### EXTRAIT PROPOSÉ
------------------------------------------------

En regardant les œuvres de Koons on peut être amené à croire que ce ne sont que de vulgaires pièces en plastique ou bien encore gonflées à l’hélium etc… avec des couleurs criardes, bref que c’est pas très compliqué de créer cela. Certes cela a l’air d’être facile, mais ça ne l’est pas. Chacune d’entre elles nécessite des mois de travail, voire des années (jusqu’à trois ans parfois) pour les plus imposantes. Du reste la fabrication est financée par ses mécènes, car elle coûte très cher. Elles font appel à des techniques très avancées, à la pointe de ce qui se fait de mieux dans tous les domaines.

«  Il n’y a pas cinquante artistes comme lui dans le monde. En travaillant avec lui, j’ai pu constater à quel point il est rigoureux et précis. Il aime vraiment ce qu’il fait et il est très attiré par tout ce qui a trait aux métiers de l’artisanat. Il n’a rien d’un faiseur, son art est réfléchi et il s’appuie sur une véritable connaissance de l’histoire de l’art. » Laurent LE BON (Directeur du Musée Picasso)

------------------------------------------------

### DONNÉES FOURNIES

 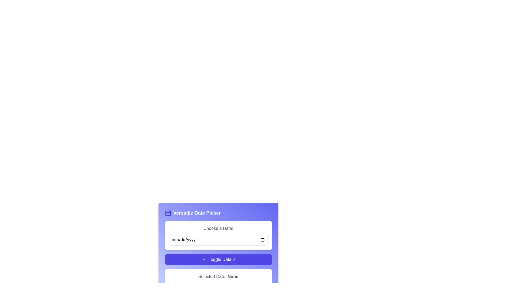 What do you see at coordinates (218, 259) in the screenshot?
I see `the button that expands or collapses the information panel, which is the third interactive element below the date input field` at bounding box center [218, 259].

------------------------------------------------

### CONSIGNE DE L'EXERCICE
Pouvez-vous recopier intégralement l'extrait sur les œuvres de Koons ?

### RÉPONSE À L'EXERCICE
En regardant les œuvres de Koons on peut être amené à croire que ce ne sont que de vulgaires pièces en plastique ou bien encore gonflées à l’hélium etc… avec des couleurs criardes, bref que c’est pas très compliqué de créer cela. Certes cela a l’air d’être facile, mais ça ne l’est pas. Chacune d’entre elles nécessite des mois de travail, voire des années (jusqu’à trois ans parfois) pour les plus imposantes. Du reste la fabrication est financée par ses mécènes, car elle coûte très cher. Elles font appel à des techniques très avancées, à la pointe de ce qui se fait de mieux dans tous les domaines.

«  Il n’y a pas cinquante artistes comme lui dans le monde. En travaillant avec lui, j’ai pu constater à quel point il est rigoureux et précis. Il aime vraiment ce qu’il fait et il est très attiré par tout ce qui a trait aux métiers de l’artisanat. Il n’a rien d’un faiseur, son art est réfléchi et il s’appuie sur une véritable connaissance de l’histoire de l’art. » Laurent LE BON (Directeur du Musée Picasso)